Estevez wrote, directed and starred in The Public
Estevez wrote, directed and starred in The Public

Starring alongside Alec Baldwin, Christian Slater, Jeffrey Wright, Michael K. Williams and Jena Malone, Estevez plays Stuart, a librarian at the Cincinnati Public Library, where the movie was filmed.

But not just a custodian of books, Stuart and his colleagues have become more like social workers with the influx of homeless people who seek out the library’s shelter during the day. On a particularly cold night during a bitter winter that has claimed the lives of those without somewhere to go, Stuart joins 100 homeless men to barricade themselves in.

It becomes an act of nonviolent public disobedience, which an uncaring DA played by Slater and a hostage negotiator played by Baldwin are determined to end.

The experience of writing and making this story gave Estevez a better understanding of his father Martin Sheen’s history of civil protest against nuclear weapons, for conservation and other causes.

“During the eighties and nineties, I watched (my father) get arrested, oftentimes carted off in handcuffs,” Estevez said. “He’d be reciting the Lord’s Prayer at the top of his lungs and so often he looked like a lunatic. I understood it fundamentally but I didn’t understand it spiritually.
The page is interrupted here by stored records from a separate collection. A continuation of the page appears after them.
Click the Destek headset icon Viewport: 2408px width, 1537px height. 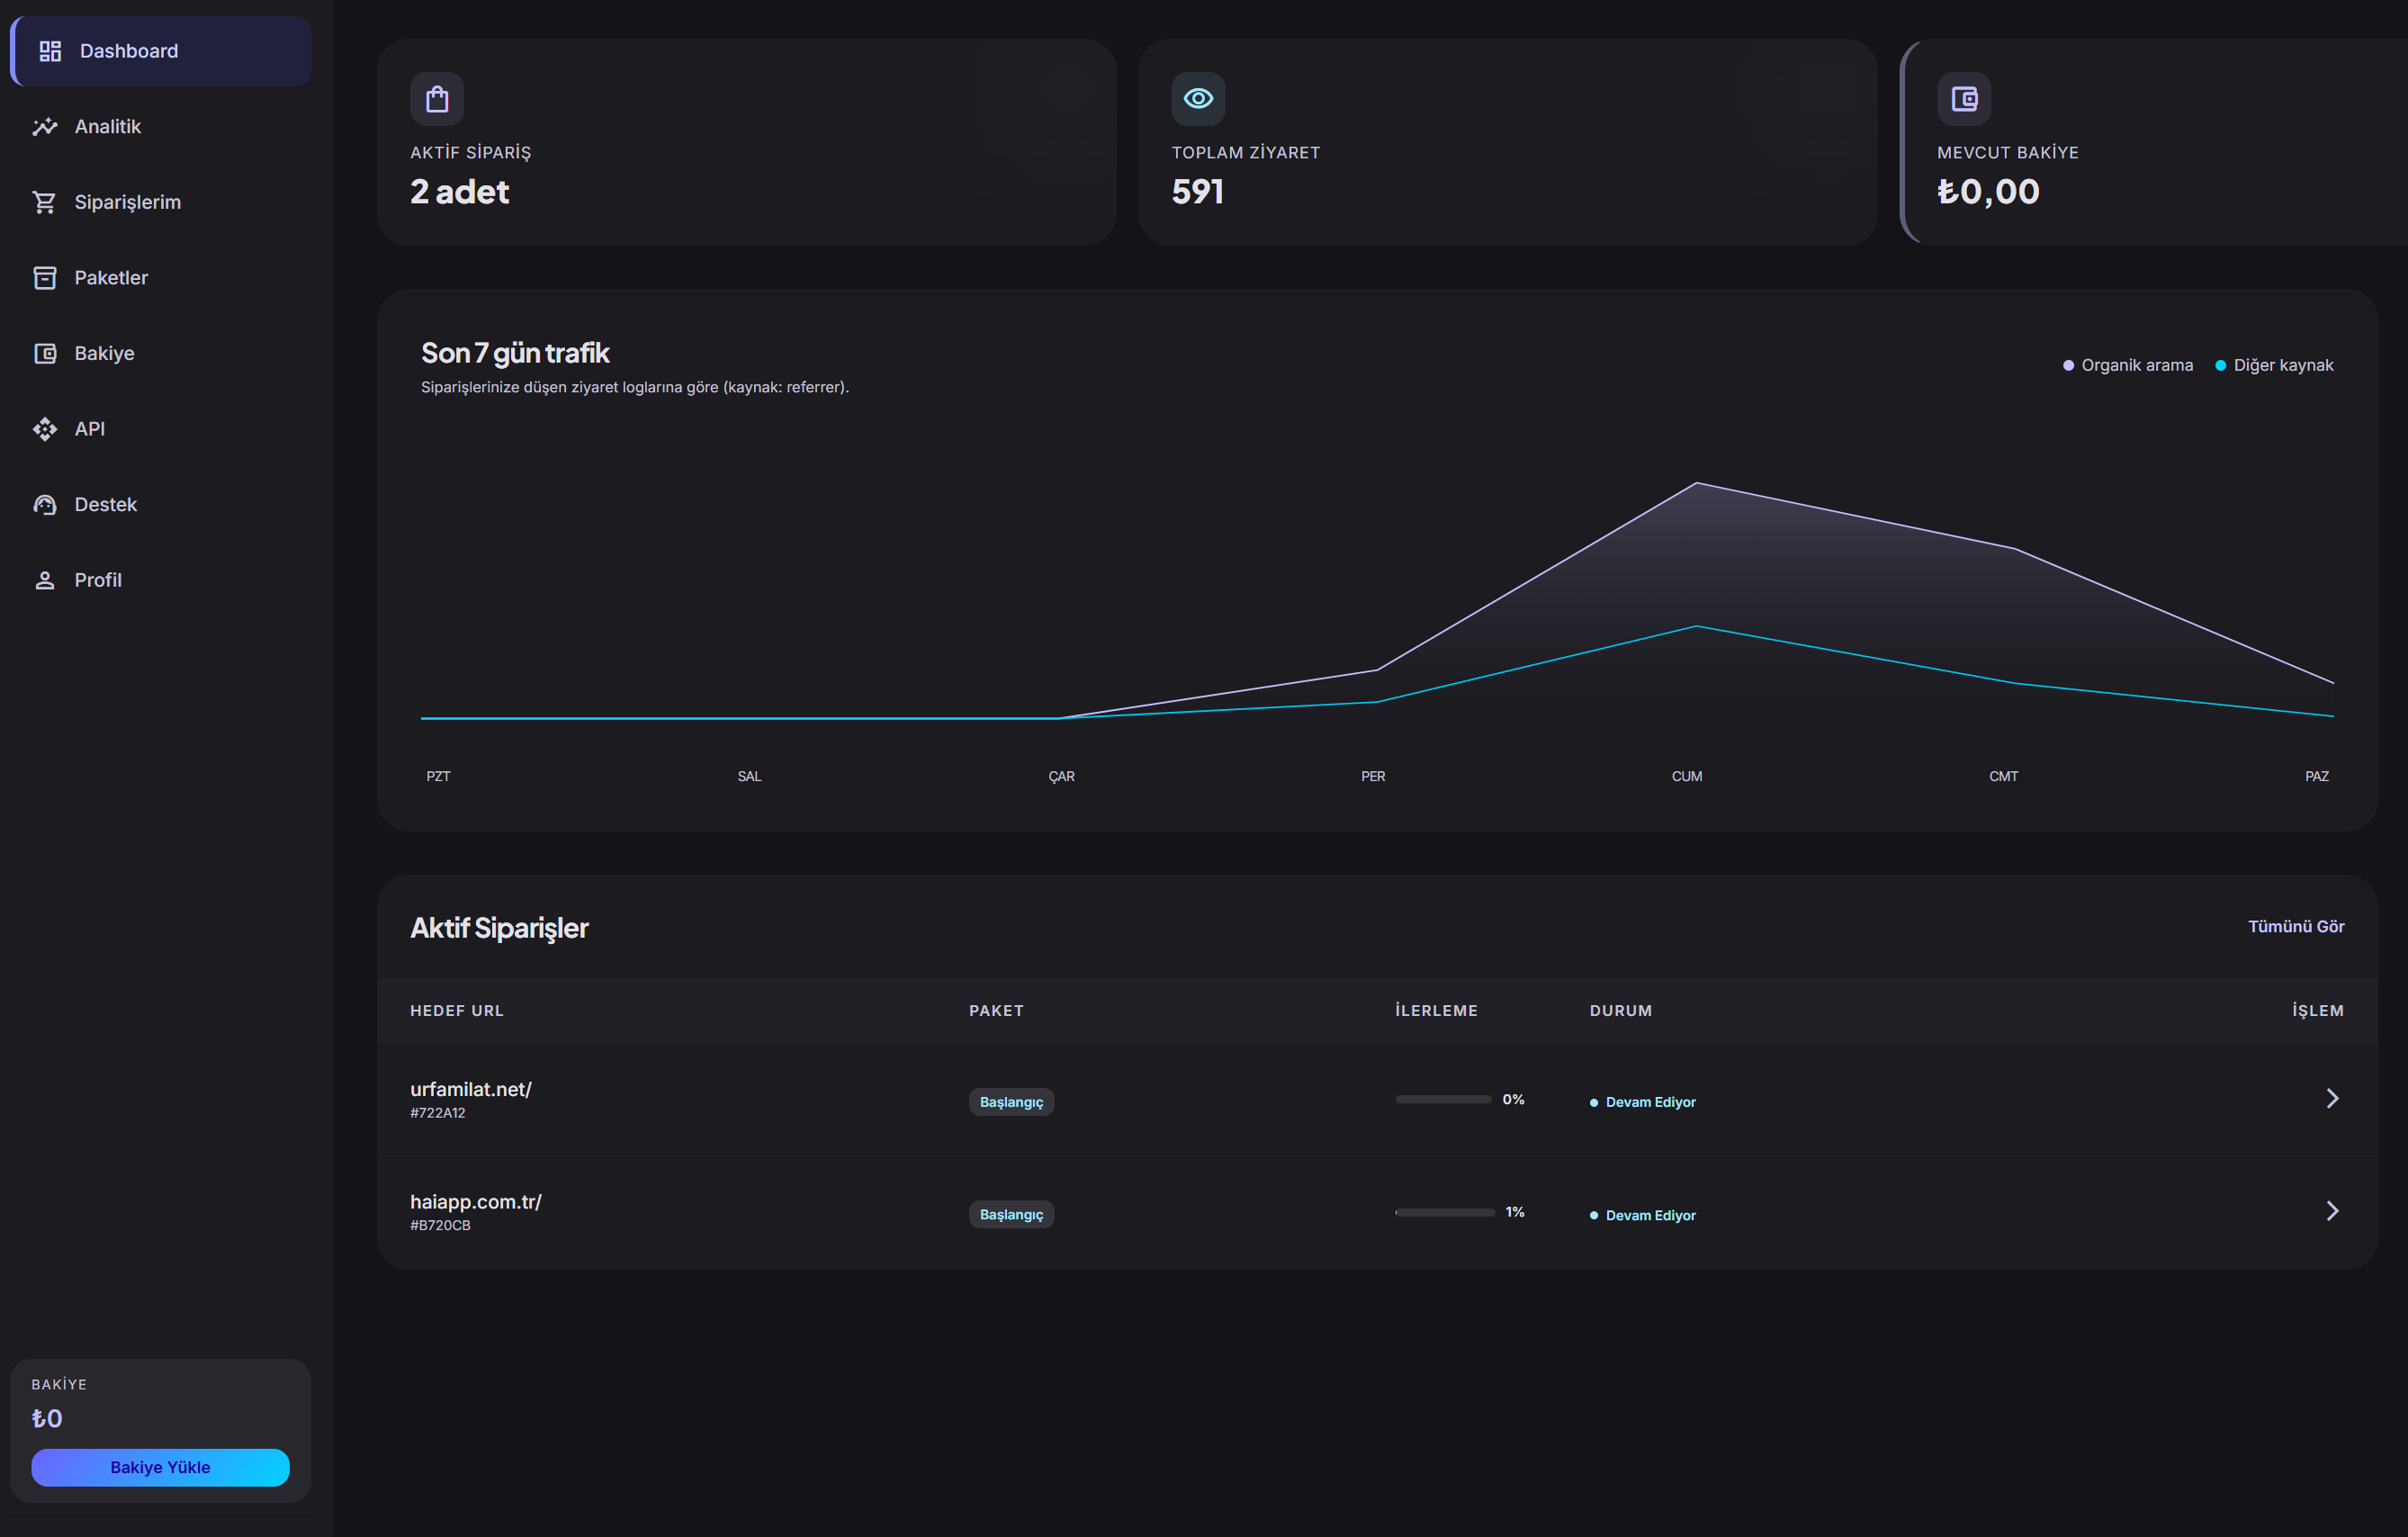tap(45, 505)
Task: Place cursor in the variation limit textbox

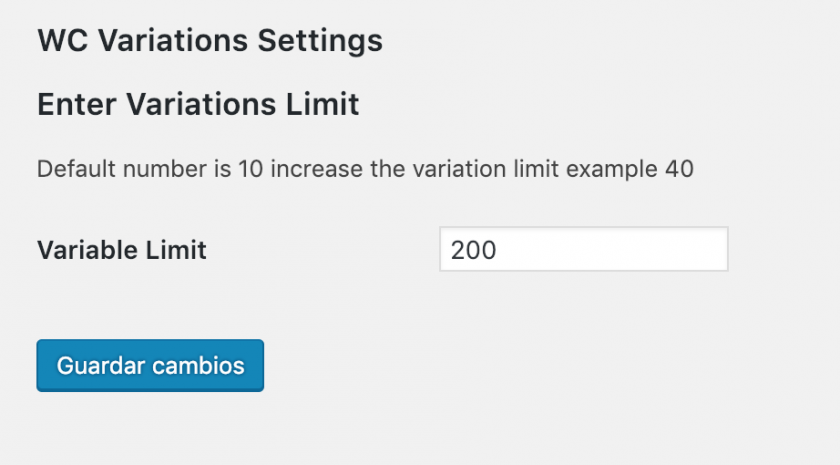Action: coord(583,249)
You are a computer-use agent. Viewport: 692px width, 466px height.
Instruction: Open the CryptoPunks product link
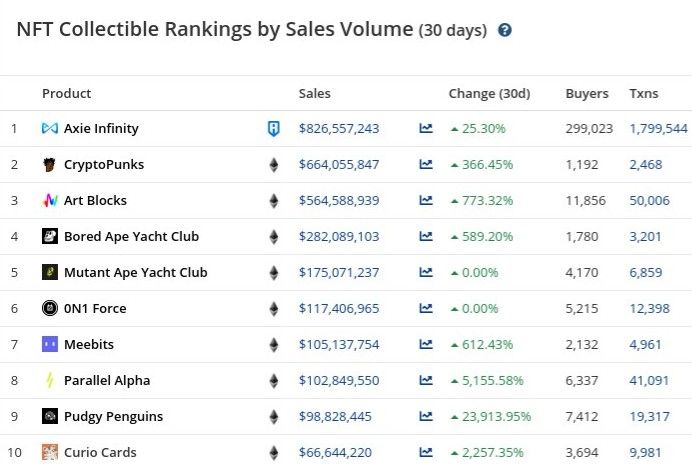pyautogui.click(x=103, y=165)
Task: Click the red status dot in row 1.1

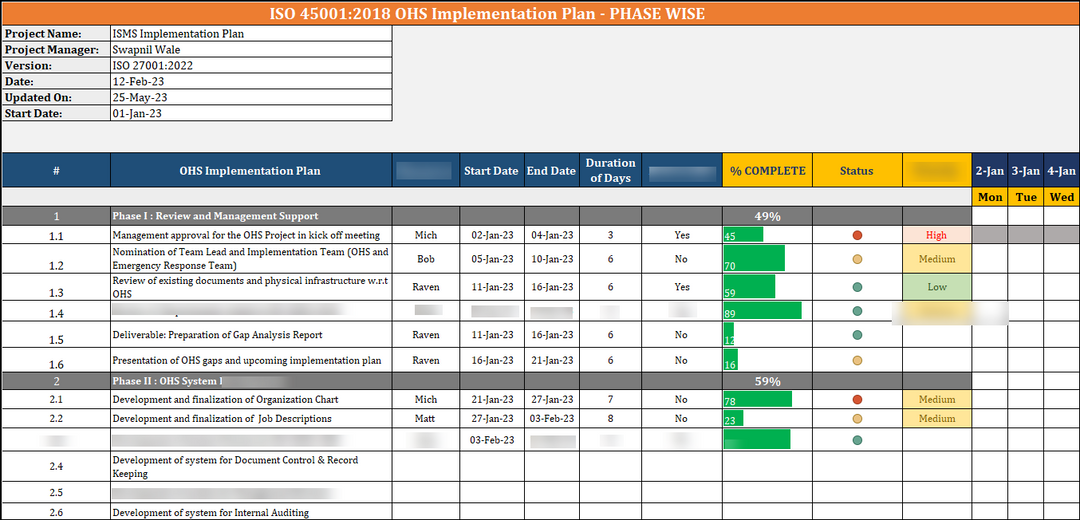Action: click(x=857, y=235)
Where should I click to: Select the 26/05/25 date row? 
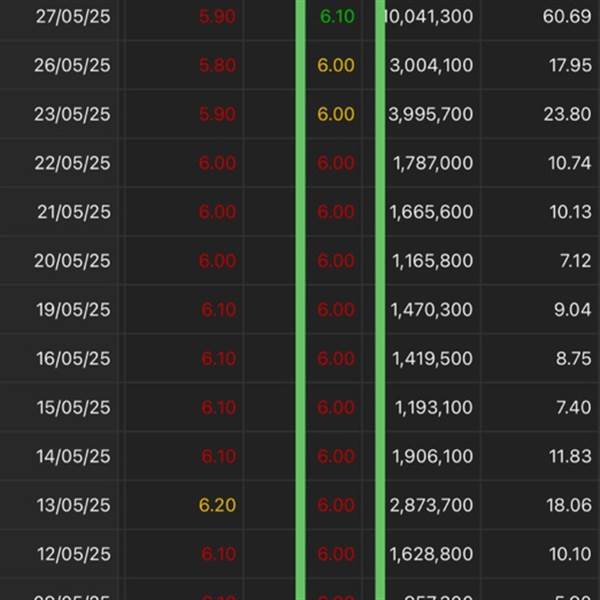(x=71, y=66)
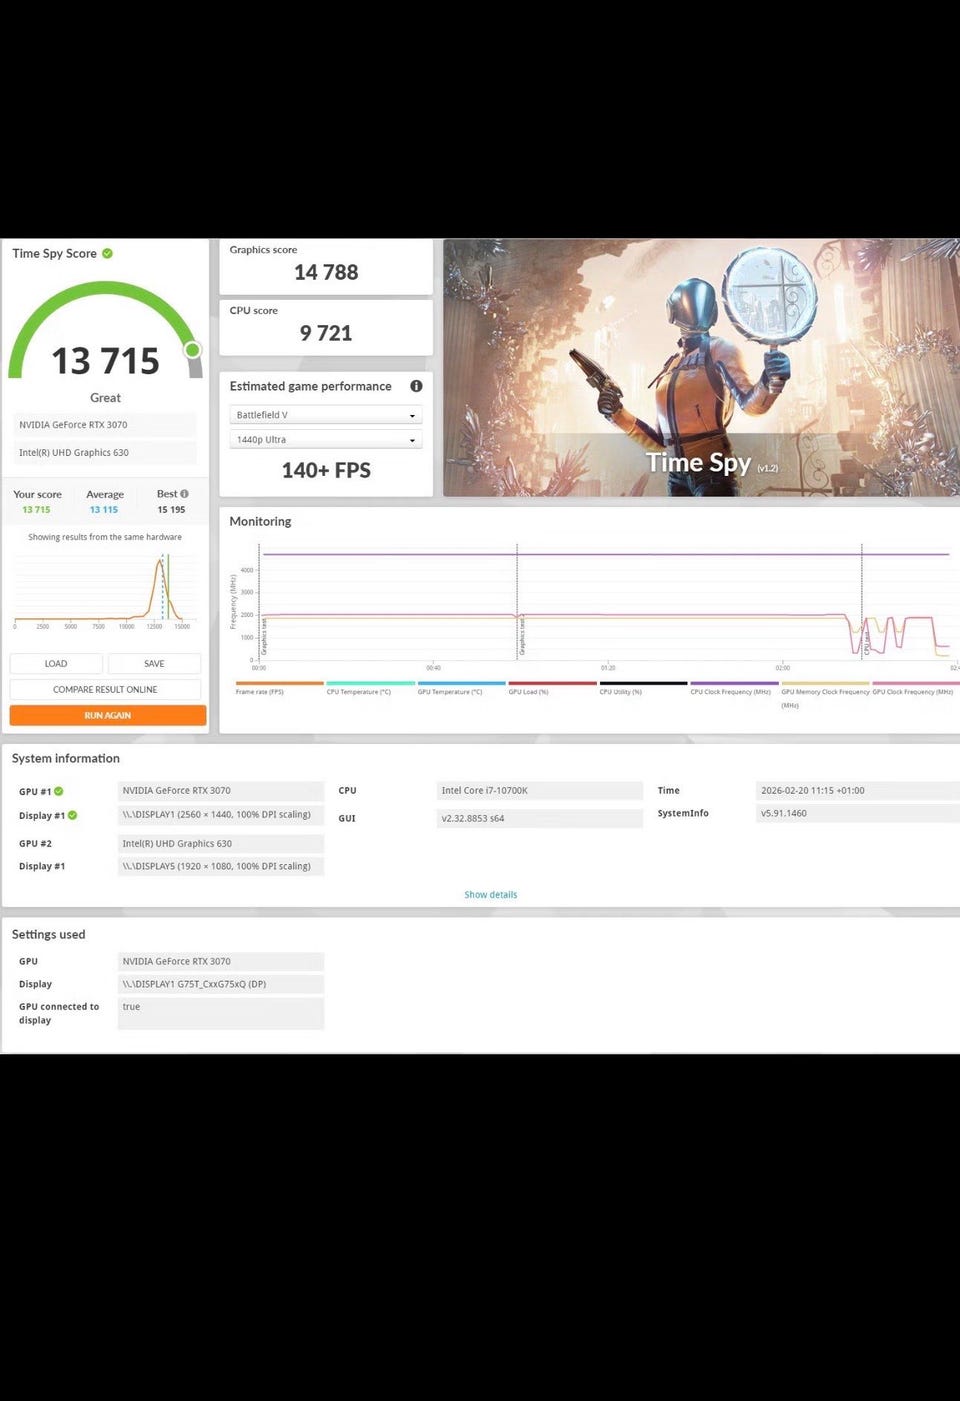This screenshot has height=1401, width=960.
Task: Click the green verified icon next to Display #1
Action: coord(72,816)
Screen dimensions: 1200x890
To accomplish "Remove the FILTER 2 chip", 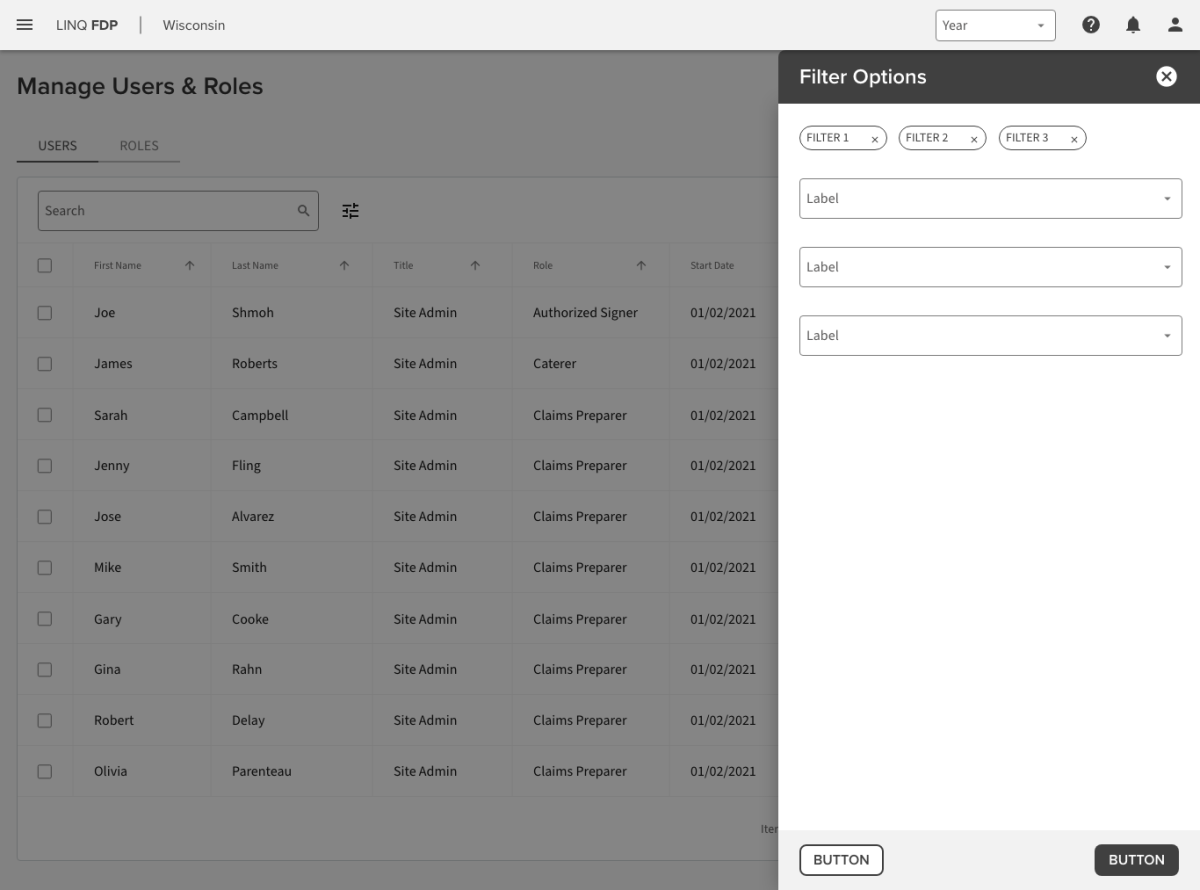I will coord(973,139).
“I came to understand it spiritually when I started developing The Public. The movie’s resolution is truly a reflection of that. It’s a reflection of his influence, it’s a reflection of a world that I’d like to see.”

With his father Martin Sheen in 2010
With his father Martin Sheen in 2010

While Sheen isn’t in The Public, he did appear in Estevez’s two previous films, the Robert F. Kennedy drama Bobby and The Way. The Way, in particular, was a family affair, with Estevez’s son Taylor also working on the production.

Sheen has since declared The Way, a tale of a man on a pilgrimage after the death of his son, his favourite movie that he has been involved with. But the devout Sheen wanted The Way to be a more Catholic movie.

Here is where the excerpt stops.